### Records provided

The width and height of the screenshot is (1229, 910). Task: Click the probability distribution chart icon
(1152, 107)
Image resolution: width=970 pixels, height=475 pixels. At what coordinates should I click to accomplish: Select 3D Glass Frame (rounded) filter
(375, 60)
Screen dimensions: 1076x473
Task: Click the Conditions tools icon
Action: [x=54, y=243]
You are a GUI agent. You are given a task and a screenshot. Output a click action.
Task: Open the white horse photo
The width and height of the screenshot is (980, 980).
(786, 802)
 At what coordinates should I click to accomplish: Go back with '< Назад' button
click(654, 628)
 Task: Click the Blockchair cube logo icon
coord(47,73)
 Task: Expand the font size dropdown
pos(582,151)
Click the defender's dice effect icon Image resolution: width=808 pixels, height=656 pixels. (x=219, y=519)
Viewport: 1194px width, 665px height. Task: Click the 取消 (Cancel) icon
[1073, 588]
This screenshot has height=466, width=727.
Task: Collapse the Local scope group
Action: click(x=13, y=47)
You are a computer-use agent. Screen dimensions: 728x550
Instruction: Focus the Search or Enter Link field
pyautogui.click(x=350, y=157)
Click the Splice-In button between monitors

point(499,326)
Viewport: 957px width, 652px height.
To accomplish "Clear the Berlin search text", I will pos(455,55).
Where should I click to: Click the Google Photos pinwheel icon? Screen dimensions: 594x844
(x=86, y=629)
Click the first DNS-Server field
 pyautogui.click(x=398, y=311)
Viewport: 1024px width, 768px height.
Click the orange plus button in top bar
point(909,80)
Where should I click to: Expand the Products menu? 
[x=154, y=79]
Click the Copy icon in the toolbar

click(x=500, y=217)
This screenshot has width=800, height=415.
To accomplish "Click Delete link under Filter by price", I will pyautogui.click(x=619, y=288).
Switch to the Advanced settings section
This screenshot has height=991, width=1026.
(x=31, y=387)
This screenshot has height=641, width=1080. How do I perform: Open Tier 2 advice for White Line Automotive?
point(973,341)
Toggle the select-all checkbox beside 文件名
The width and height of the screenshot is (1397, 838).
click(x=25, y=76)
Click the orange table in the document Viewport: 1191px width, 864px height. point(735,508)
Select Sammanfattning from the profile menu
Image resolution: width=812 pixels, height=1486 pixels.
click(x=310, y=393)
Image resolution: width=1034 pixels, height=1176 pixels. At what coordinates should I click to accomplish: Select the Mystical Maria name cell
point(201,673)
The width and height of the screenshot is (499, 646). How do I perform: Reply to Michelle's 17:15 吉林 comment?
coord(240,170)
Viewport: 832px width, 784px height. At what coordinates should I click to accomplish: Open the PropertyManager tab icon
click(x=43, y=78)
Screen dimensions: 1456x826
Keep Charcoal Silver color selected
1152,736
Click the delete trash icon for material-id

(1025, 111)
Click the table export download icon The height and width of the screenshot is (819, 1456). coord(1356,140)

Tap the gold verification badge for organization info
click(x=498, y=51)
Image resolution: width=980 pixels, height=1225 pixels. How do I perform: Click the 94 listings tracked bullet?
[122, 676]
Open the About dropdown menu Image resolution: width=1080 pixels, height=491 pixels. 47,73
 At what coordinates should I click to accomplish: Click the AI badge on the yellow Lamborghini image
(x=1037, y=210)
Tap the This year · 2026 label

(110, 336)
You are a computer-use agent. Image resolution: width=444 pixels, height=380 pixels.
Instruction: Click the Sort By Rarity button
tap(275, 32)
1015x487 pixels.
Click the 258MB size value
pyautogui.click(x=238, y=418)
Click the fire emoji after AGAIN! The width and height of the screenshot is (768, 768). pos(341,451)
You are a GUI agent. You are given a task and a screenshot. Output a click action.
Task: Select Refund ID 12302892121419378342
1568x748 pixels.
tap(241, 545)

######

**Exercise details:** In full and without alteration, reproduce the records above.

**Result of this exercise:**
The width and height of the screenshot is (1229, 910). Task: Click the probability distribution chart icon
(1152, 107)
Image resolution: width=970 pixels, height=475 pixels. At what coordinates should I click to accomplish: Select 3D Glass Frame (rounded) filter
(375, 60)
Screen dimensions: 1076x473
Task: Click the Conditions tools icon
Action: [x=54, y=243]
You are a GUI agent. You are given a task and a screenshot. Output a click action.
Task: Open the white horse photo
The width and height of the screenshot is (980, 980).
(786, 802)
 At what coordinates should I click to accomplish: Go back with '< Назад' button
click(654, 628)
 Task: Click the Blockchair cube logo icon
coord(47,73)
 Task: Expand the font size dropdown
pos(582,151)
Click the defender's dice effect icon Image resolution: width=808 pixels, height=656 pixels. (x=219, y=519)
Viewport: 1194px width, 665px height. Task: Click the 取消 (Cancel) icon
[1073, 588]
This screenshot has height=466, width=727.
Task: Collapse the Local scope group
Action: click(x=13, y=47)
You are a computer-use agent. Screen dimensions: 728x550
Instruction: Focus the Search or Enter Link field
pyautogui.click(x=350, y=157)
Click the Splice-In button between monitors

point(499,326)
Viewport: 957px width, 652px height.
To accomplish "Clear the Berlin search text", I will pos(455,55).
Where should I click to: Click the Google Photos pinwheel icon? Screen dimensions: 594x844
(x=86, y=629)
Click the first DNS-Server field
 pyautogui.click(x=398, y=311)
Viewport: 1024px width, 768px height.
Click the orange plus button in top bar
point(909,80)
Where should I click to: Expand the Products menu? 
[x=154, y=79]
Click the Copy icon in the toolbar

click(x=500, y=217)
This screenshot has width=800, height=415.
To accomplish "Click Delete link under Filter by price", I will pyautogui.click(x=619, y=288).
Switch to the Advanced settings section
This screenshot has height=991, width=1026.
(x=31, y=387)
This screenshot has height=641, width=1080. How do I perform: Open Tier 2 advice for White Line Automotive?
point(973,341)
Toggle the select-all checkbox beside 文件名
The width and height of the screenshot is (1397, 838).
click(x=25, y=76)
Click the orange table in the document Viewport: 1191px width, 864px height. point(735,508)
Select Sammanfattning from the profile menu
Image resolution: width=812 pixels, height=1486 pixels.
click(x=310, y=393)
Image resolution: width=1034 pixels, height=1176 pixels. At what coordinates should I click to accomplish: Select the Mystical Maria name cell
point(201,673)
The width and height of the screenshot is (499, 646). How do I perform: Reply to Michelle's 17:15 吉林 comment?
coord(240,170)
Viewport: 832px width, 784px height. At what coordinates should I click to accomplish: Open the PropertyManager tab icon
click(x=43, y=78)
Screen dimensions: 1456x826
Keep Charcoal Silver color selected
1152,736
Click the delete trash icon for material-id

(1025, 111)
Click the table export download icon The height and width of the screenshot is (819, 1456). coord(1356,140)

Tap the gold verification badge for organization info
click(x=498, y=51)
Image resolution: width=980 pixels, height=1225 pixels. How do I perform: Click the 94 listings tracked bullet?
[122, 676]
Open the About dropdown menu Image resolution: width=1080 pixels, height=491 pixels. 47,73
 At what coordinates should I click to accomplish: Click the AI badge on the yellow Lamborghini image
(x=1037, y=210)
Tap the This year · 2026 label

(110, 336)
You are a computer-use agent. Image resolution: width=444 pixels, height=380 pixels.
Instruction: Click the Sort By Rarity button
tap(275, 32)
1015x487 pixels.
Click the 258MB size value
pyautogui.click(x=238, y=418)
Click the fire emoji after AGAIN! The width and height of the screenshot is (768, 768). pos(341,451)
You are a GUI agent. You are given a task and a screenshot. Output a click action.
Task: Select Refund ID 12302892121419378342
1568x748 pixels.
tap(241, 545)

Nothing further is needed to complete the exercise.